Still, the internet seems to be a wild west of unregulated darkness. More and more Google, Reddit, and other sites like them are cracking down on the worst of the worst. But there is still a terrifying underbelly, one that is only possible to access through specific software and permissions. Yep, I’m talking about the dark web.

Urban legends abound about the dark web, or deep web. The most prominent are the murder-for-hire sites, as well as the alleged market for specific videos of torture or murder (known as snuff films), which rich people pay millions of dollars to have made special for them and their particular sadistic tastes. Most, if not all of these, have been proven to be hoaxes. And let me be the first to breathe a sigh of relief, because I’d been believing in this a long time, right up until the research for this very paragraph. However, studies have shown that the majority of the content on the dark web is child pornography, so I guess my relief came too soon.

Just like Dark Web, The Den plays on the urban legend of modern snuff films, which, I also didn’t know until right now, are also an urban legend. Truly the stuff of horror movies, this premise, based solely on rumor, has definitely influenced the horror sector for a very long time.

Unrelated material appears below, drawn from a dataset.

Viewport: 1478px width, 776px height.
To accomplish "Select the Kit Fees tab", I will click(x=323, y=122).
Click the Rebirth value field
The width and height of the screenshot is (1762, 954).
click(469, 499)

For the most part, the real Dark Web acts as a black market for illegal drugs. In 2013 however, the site known as Silk Road closed down when the FBI arrested the creator, Ross Ulbricht, on eight charges related to the drug site. He will spend life in prison.

So, the premise of Unfriended: Dark Web is a bit more fiction than fact, more urban legend than Based on a True Story. Nonetheless, I truly believe that the best horror movies come out of urban legends: those stories created by our subconscious are produced to our conscious mind as fact. When our fear is talks to us directly. Mix that with the semi-sweet anxiety that comes from the familiarity of the little world in your laptop, and you have a new brand of horror that is likely to evolve more and more alongside our technology.